To his sister Adèle (CG no. 957, 16 April):

[…] As for David, I forgive you for having been moved by his music, but instead of going to the trouble, your husband and yourself, of queuing at the Grand Théâtre [in Lyon], why did it not occur to you to drop him a line to inform him that you are my sister and that you wanted to hear Le Désert? He would immediately have sent you tickets for a box and would have come to thank you.
He is a decent fellow, rather nonchalant, straightforward and dignified, but his conversation is no more scintillating than his personality, though you would have been very happy to meet him. One cannot always think of everything.
I believe I have now finished my concerts at the Cirque; I may give a fifth and final one at the end of the month. Here we have up to six concerts a day, and you cannot walk a step without seeing another one advertised that is even more far-fetched than the previous ones. I am inviting my porter to give his own concert as well… All of this is depressing, the public is obsessed, exhausted and ruined. Thalberg has given up doing his second soirée; the Ministry is studying ways of building a dam against this deluge of cacophony. […]

To his sister Nanci (CG no. 968, 6 June): 

[…] I would have liked to let you hear at my last concert at the Cirque my Dies Irae, and I believe you would have been shaking for two full hours at least. But it seems that you will never hear any of the music I have composed. […]


To Joseph d’Ortigue (CG no. 1034, 16 April, from Prague; cf. CG no. 1028):

[…] The details you provide on David’s unfortunate experience made me shudder, and the article by Duchesne in the Journal des Débats [24 March] was terrible in its cold impartiality. But then what an idea to undertake the ascent of Mt Sinai when you are short of breath, and to want to carry the tablets of the law when you do not have a strong arm!… This subject was quite unsuitable for him. I make the same recommendation to you as you addressed to me in your last letter: do not say that I wrote anything about this to you. […]


To his sister Adèle (CG no. 2029, 30 September; cf. CG no. 2032):

[…] I do not know yet whether I will pick up the courage to undertake some musical enterprise in Paris before my departure. Félicien David tried to present his Désert and his Christopher Columbus to the large crowds which encumber Paris at the moment. He obtained the hall of the Conservatoire and lost 2000 francs [14 September]. His music is now thought to be childish… Ah! Time is a great teacher! I am not sure whether the champions of this style of pale music will be able to withstand the teachings of that master,
And rekindle the torch of extinguished David [a citation from Racine, Athalie]. […]
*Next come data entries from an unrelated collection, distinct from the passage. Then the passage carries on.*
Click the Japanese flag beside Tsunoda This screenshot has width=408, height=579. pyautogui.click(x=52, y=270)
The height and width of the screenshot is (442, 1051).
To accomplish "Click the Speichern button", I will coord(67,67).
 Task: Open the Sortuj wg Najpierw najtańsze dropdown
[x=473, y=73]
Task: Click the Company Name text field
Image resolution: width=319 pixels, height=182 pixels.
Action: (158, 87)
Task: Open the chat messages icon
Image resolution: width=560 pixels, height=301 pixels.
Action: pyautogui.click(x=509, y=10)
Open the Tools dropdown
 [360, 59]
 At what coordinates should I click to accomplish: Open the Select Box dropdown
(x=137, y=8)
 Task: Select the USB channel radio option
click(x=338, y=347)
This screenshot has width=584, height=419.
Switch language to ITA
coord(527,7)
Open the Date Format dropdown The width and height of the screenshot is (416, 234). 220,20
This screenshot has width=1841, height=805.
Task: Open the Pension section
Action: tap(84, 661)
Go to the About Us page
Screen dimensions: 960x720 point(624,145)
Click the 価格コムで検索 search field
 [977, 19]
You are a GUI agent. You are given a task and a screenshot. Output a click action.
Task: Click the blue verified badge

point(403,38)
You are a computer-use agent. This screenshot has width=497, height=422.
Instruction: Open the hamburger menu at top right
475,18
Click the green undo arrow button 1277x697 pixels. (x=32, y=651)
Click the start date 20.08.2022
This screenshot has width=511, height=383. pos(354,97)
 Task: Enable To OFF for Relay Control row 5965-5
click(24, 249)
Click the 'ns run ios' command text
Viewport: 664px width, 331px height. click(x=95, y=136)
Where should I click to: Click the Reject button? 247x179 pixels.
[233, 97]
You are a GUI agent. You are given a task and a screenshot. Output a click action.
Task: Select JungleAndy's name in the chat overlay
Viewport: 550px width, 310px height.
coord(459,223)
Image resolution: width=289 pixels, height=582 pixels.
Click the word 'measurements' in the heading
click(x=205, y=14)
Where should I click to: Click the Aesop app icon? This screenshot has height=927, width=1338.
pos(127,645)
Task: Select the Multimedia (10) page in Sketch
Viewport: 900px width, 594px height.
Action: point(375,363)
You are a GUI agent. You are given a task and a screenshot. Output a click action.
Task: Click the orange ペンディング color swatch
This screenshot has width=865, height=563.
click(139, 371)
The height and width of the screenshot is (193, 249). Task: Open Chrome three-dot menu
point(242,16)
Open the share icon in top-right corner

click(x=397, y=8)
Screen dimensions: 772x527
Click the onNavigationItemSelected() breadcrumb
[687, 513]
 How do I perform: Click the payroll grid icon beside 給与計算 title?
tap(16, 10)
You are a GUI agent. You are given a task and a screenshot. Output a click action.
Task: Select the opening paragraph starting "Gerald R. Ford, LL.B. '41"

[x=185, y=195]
To his sister Adèle (CG no. 2283, 11 March):

[…] This morning I am in a state of stupor. We came back last night at one in the morning amidst dreadful snow and slush, after enduring at the Théâtre-Lyrique the revival of La Perle du Brésil, an opera by poor Félicien David in which he provided a curious specimen of silly music, which he confuses with simple music. All the ex-followers of Saint-Simon were there, and gave him a grotesque ovation. The story is as flat as is the score. […]


To his son Louis (CG no. 2855, 3 or 4 May; cf. CG no. 2850):

[…] … You know that La Captive by F. David has been withdrawn by the authors in agreement with Carvalho; the work seemed too pitiful indeed and they did not dare risk a performance. It appears that platitude must not be taken too far. This example of an opera withdrawn voluntarily before the performance because of its platitude is unique. […]


    See the French version of this page for several concert announcements in the journal Le Ménestrel that are not included here.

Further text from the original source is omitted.